3. The receptacle of claim 2, wherein the receptacle is made of a single piece of deep drawn metal.

4. The receptacle of claim 1, wherein the plurality of recessed areas and the plurality of elevated areas are formed using a stamping process.

5. The receptacle of claim 1, wherein the horizontal distance between adjacent elevated areas is approximately 0.5 inches such that a needle is able to be held by at least two of the elevated areas so as to inhibit the needle from entering the recessed areas.

6. The receptacle of claim 1, wherein the difference in height between the elevated areas and the recessed areas is between approximately 0.04 inches and approximately 0.06 inches.

7. The receptacle of claim 1, wherein the plurality of elevated areas defines a crosshatch pattern on the interior surface of the bottom wall.

8. The receptacle of claim 1, wherein the plurality of recessed areas defines a plurality of dimples in the interior surface of the bottom wall.

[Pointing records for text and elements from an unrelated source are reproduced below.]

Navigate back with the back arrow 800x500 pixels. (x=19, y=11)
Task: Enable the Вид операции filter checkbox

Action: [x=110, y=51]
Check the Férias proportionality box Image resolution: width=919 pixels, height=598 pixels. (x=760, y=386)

9. The receptacle of claim 1, wherein the plurality of elevated areas defines a plurality of bumps on the interior surface of the bottom wall.

10. A sharps container to be at least partially melted to sterilize the sharps container and any contained sharps, the sharps container comprising:

a body defining a space for receiving the sharps, and including an upper portion and a lower portion that melts at a slower rate than the upper portion such that as the sharps container is heated, the upper portion melts so as to flow around the sharps and the lower portion inhibits the sharps from protruding through the lower portion.

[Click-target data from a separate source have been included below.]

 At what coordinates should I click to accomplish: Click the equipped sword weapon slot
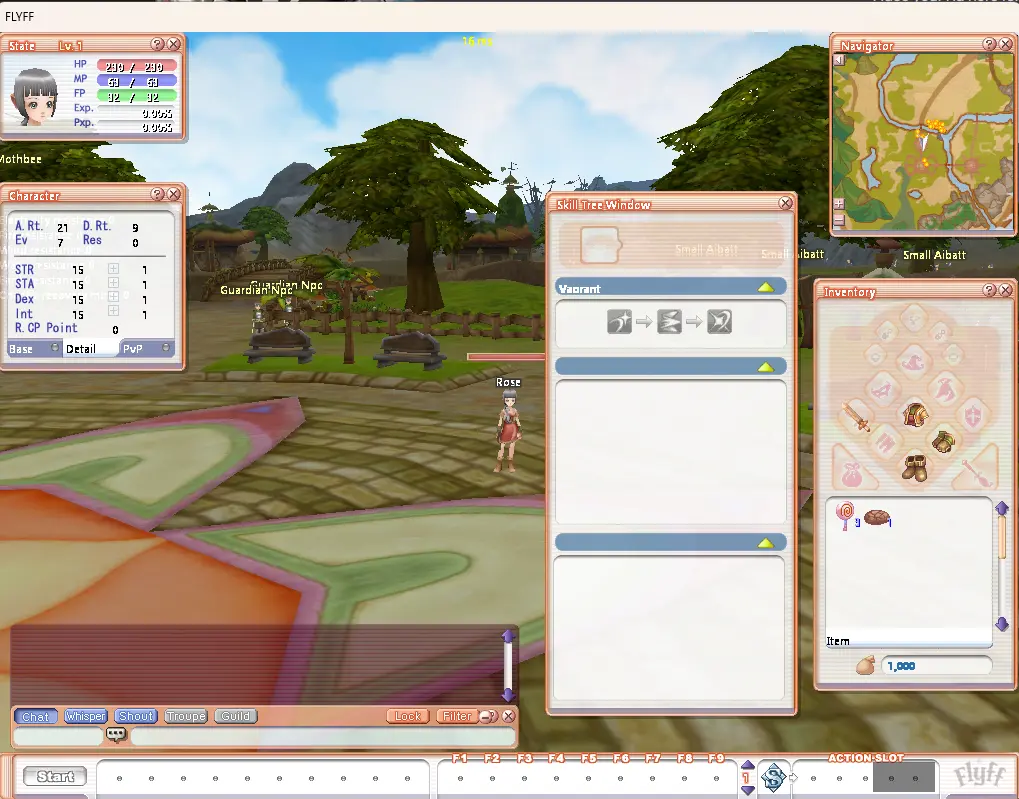pos(855,417)
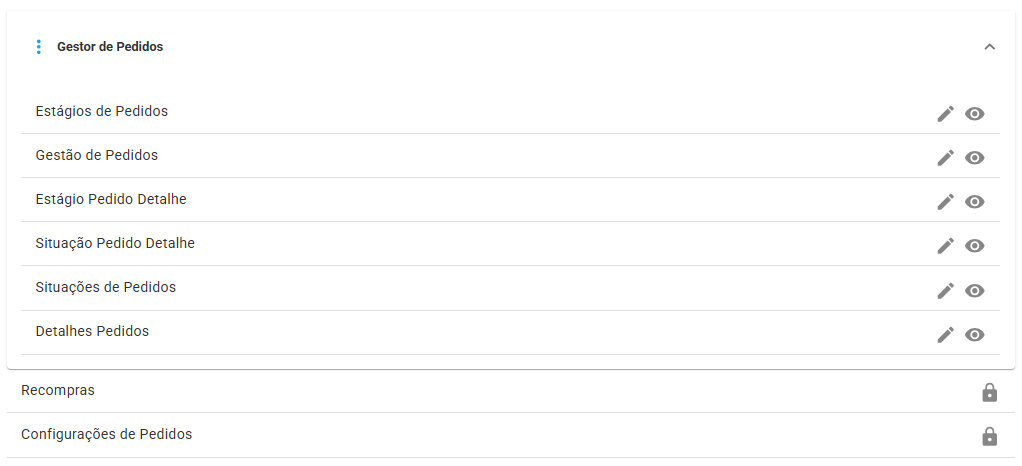Viewport: 1022px width, 466px height.
Task: Toggle the eye icon for Situações de Pedidos
Action: tap(974, 291)
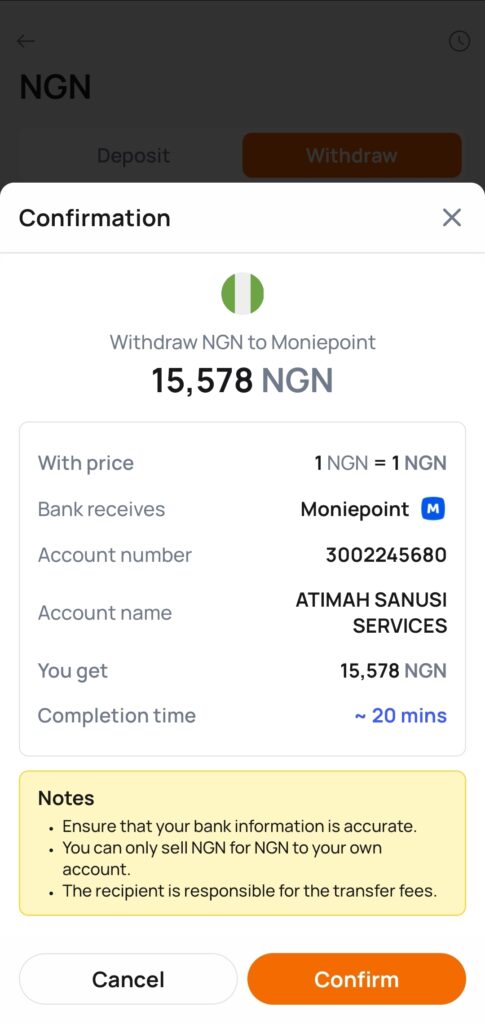
Task: Tap the You get amount value
Action: [x=394, y=671]
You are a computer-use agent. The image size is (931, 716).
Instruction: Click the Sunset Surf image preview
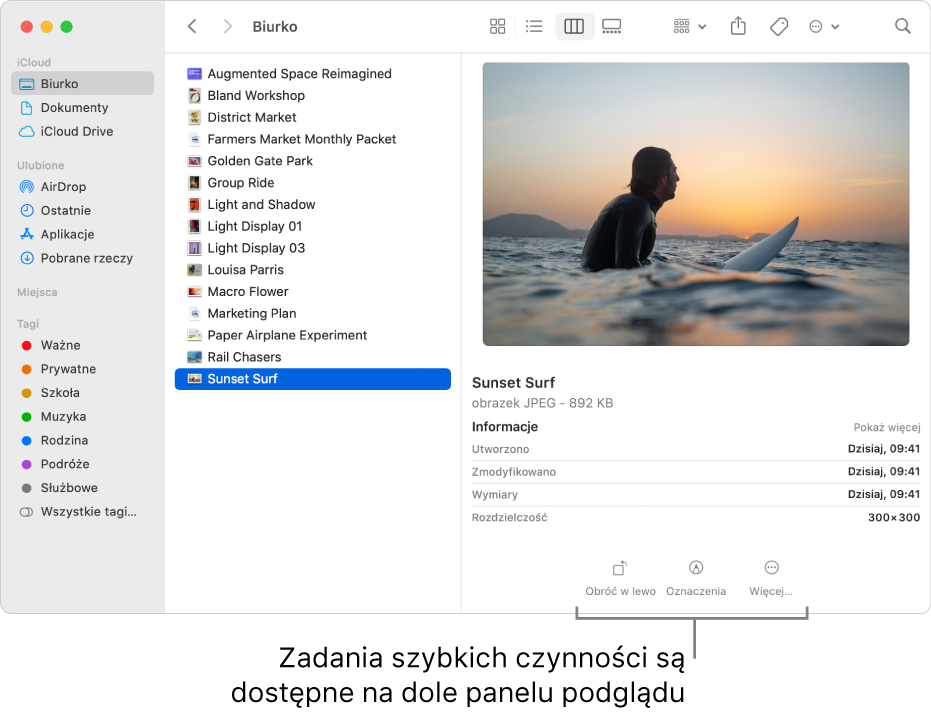[695, 204]
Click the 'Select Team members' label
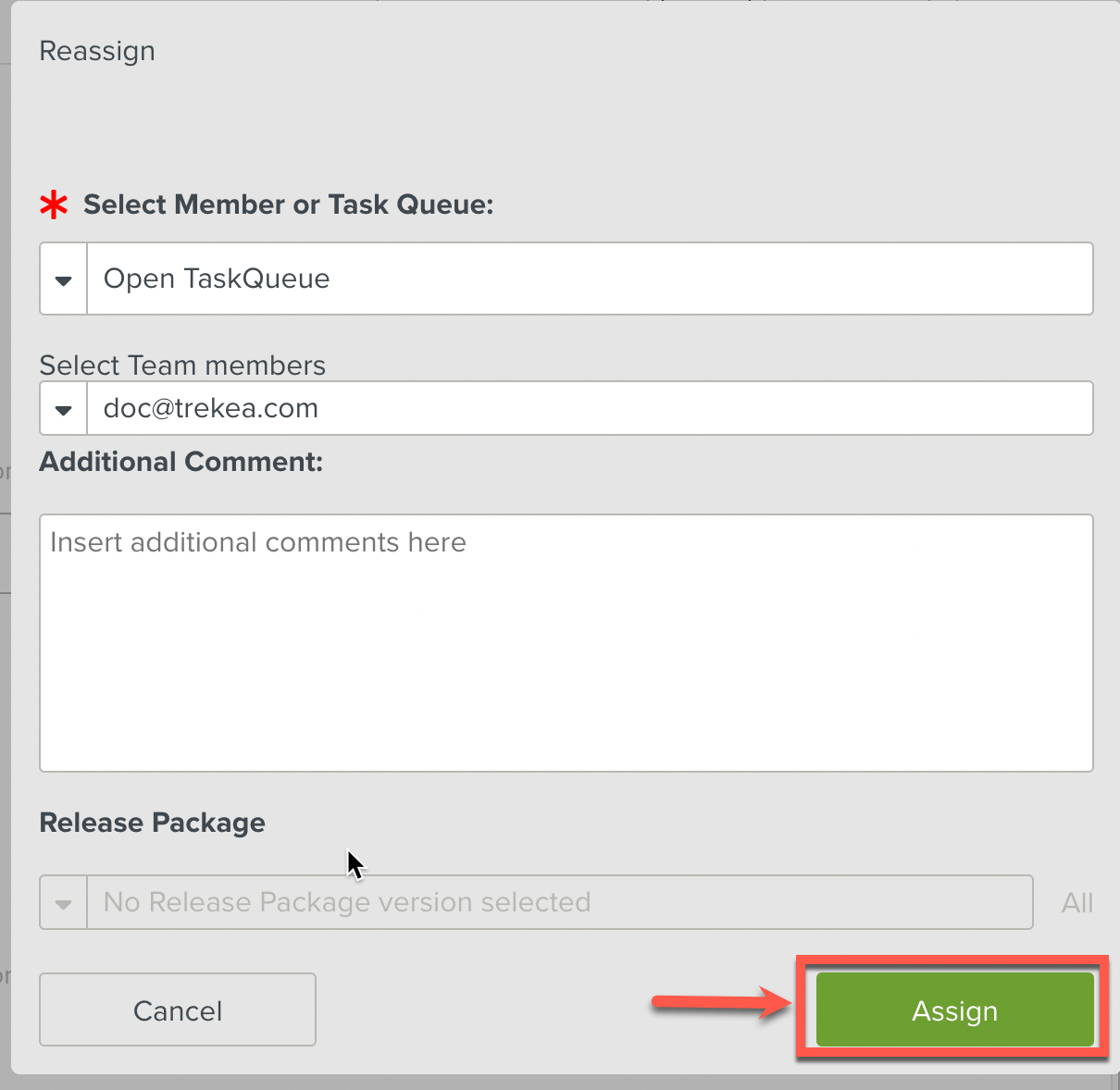Screen dimensions: 1120x1090 click(182, 365)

11. The sharps container of claim 10, further comprising a cover positioned on the body and having a door to allow insertion of sharps into the space and to resist removal of the sharps from the space.

12. The sharps container of claim 11, wherein at least a portion of the cover melts at a slower rate than the upper portion such that as the sharps container is heated, and the portion of the cover inhibits the sharps from protruding through the portion of the cover.

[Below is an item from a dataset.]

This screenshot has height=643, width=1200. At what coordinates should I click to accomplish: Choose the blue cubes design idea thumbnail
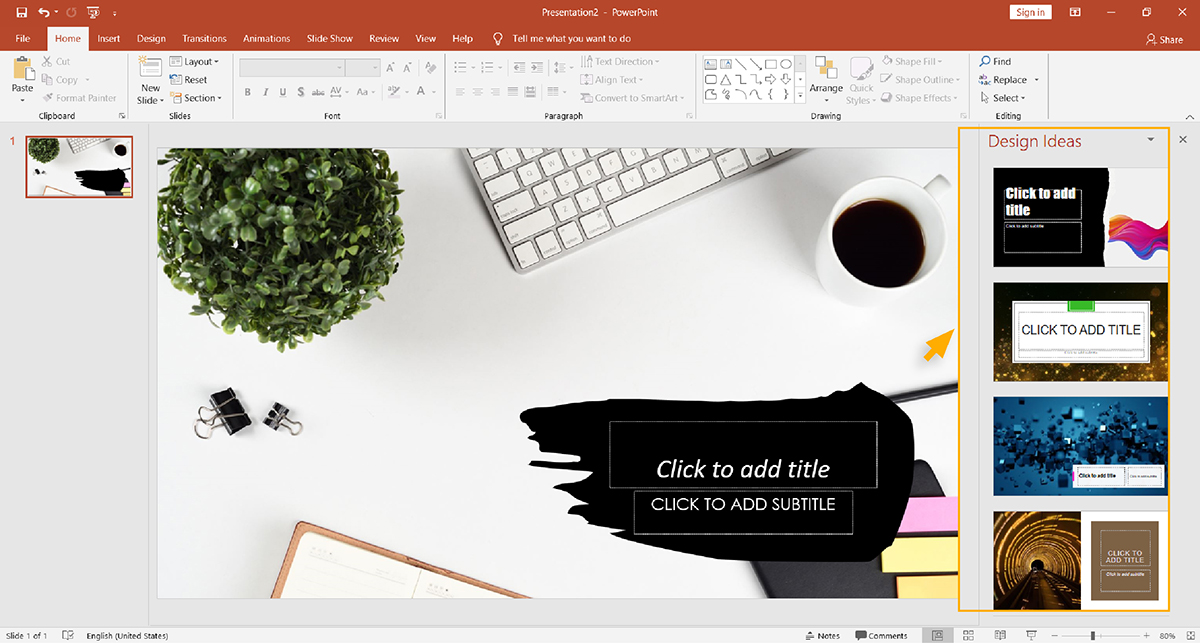pyautogui.click(x=1080, y=446)
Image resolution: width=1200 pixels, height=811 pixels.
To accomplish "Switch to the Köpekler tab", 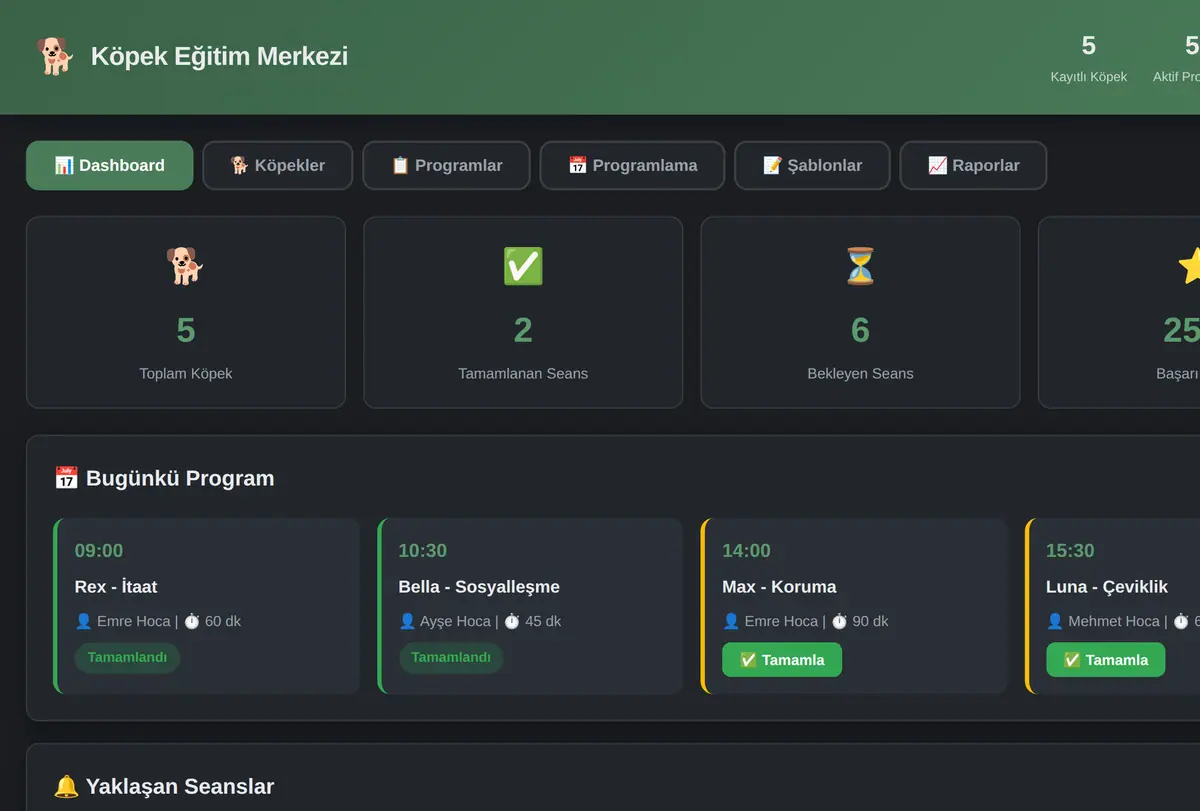I will pyautogui.click(x=278, y=165).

13. The sharps container of claim 12, wherein the portion of the cover is the door.

14. The sharps container of claim 10, wherein the lower portion includes at least a portion of a bottom wall of the body.

15. The sharps container of claim 10, wherein the lower portion is made of a thermosetting plastic including an additive to decrease the melting rate of the lower portion.

16. The sharps container of claim 10, wherein the lower portion is made of a thermosetting plastic that is cross-linked using at least one of heat, pressure and radiation to inhibit the contained sharps from protruding though the lower portion.

17. A method of collecting and disposing of sharps, the method comprising:

providing a sharps container including a body having an upper portion and a lower portion;

collecting the sharps in the sharps container;

heating the sharps container in a receptacle such that the lower portion melts at a slower rate than the upper portion and thereby inhibits the sharps from protruding through the lower portion;

removing the melted sharps container from the receptacle; and

disposing of the melted sharps container and sharps.

18. The method of claim 17, wherein providing the sharps container including a cover positioned on the body and having a door.

19. The method of claim 18, wherein heating the sharps container such that the door melts at a slower rate than the upper portion and descends toward the lower portion to cover the sharps so as to inhibit the sharps from protruding through the door.

20. The method of claim 17, wherein heating the body includes supporting the sharps on or above the lower portion.

21. The method of claim 17, wherein heating the body includes encapsulating the sharps with the upper portion.

22. The method of claim 17, wherein providing the sharps container made by an injection molding process.

23. The method of claim 17, wherein providing the sharps container the lower portion is a preformed cup and the upper portion is molded to the lower portion.